> _PROVIDED ENTRIES_:
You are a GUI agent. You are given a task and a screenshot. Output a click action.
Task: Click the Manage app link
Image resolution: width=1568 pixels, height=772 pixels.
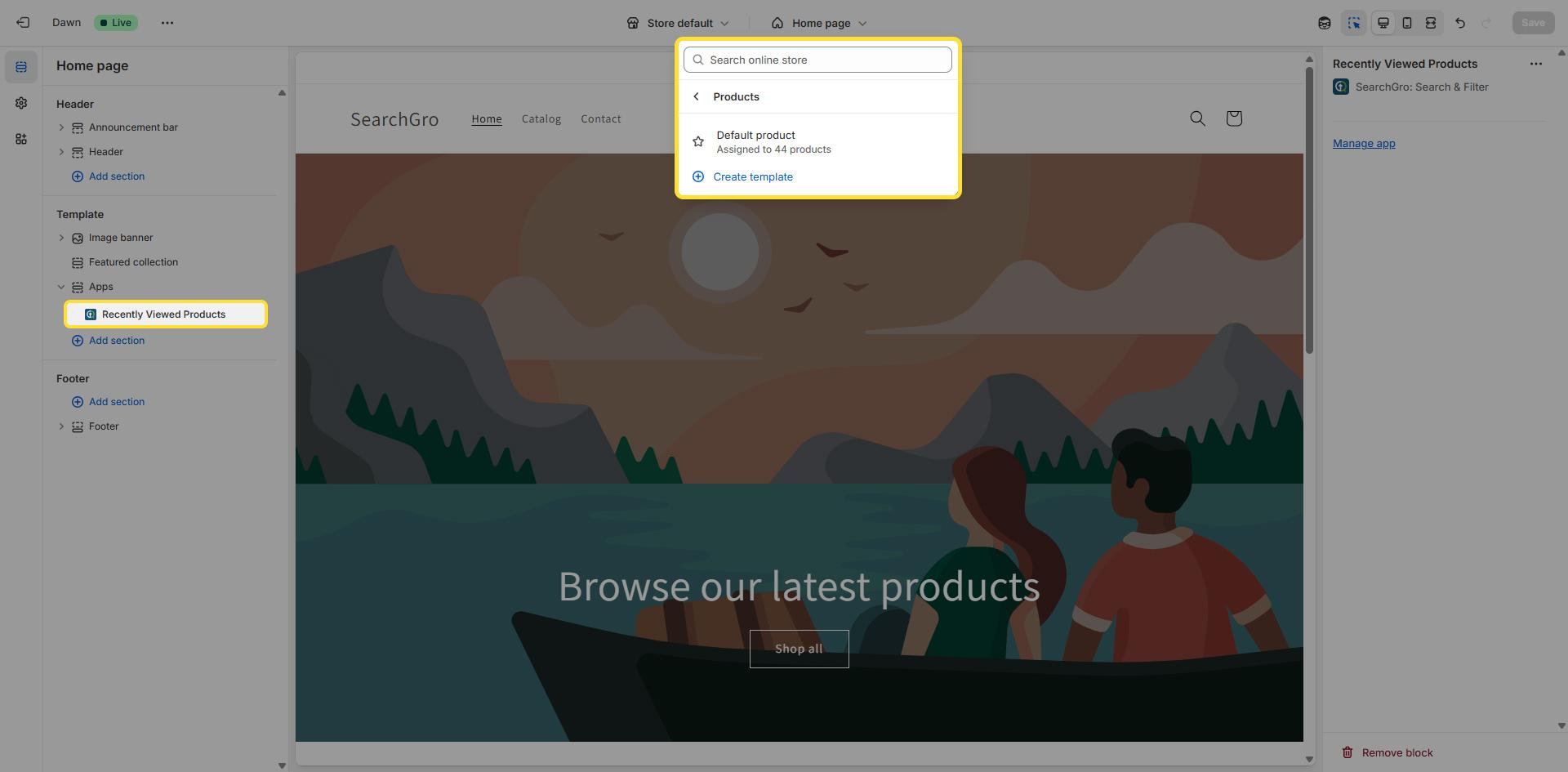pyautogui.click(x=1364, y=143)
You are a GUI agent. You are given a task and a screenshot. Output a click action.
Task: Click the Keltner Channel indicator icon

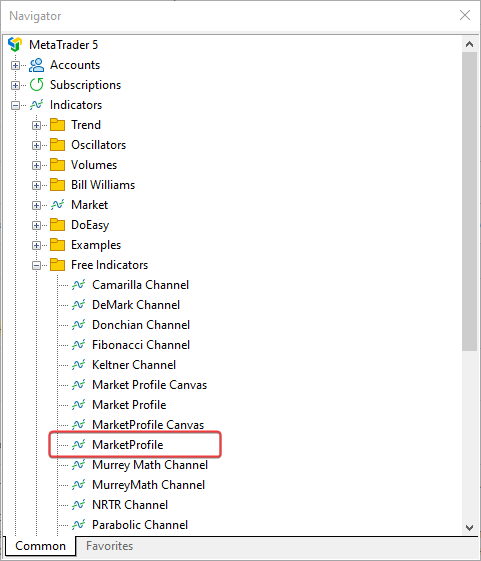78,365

> _YOUR OBJECTIVE_: Output each record above word for word, leaving out images.

> _RESULT FOR THIS EXERCISE_:
You are a GUI agent. You are given a task and a screenshot. Output a click action.
Task: Click the Manage app link
Image resolution: width=1568 pixels, height=772 pixels.
pyautogui.click(x=1364, y=143)
You are a GUI agent. You are given a task and a screenshot. Output a click action.
Task: Click the Keltner Channel indicator icon

78,365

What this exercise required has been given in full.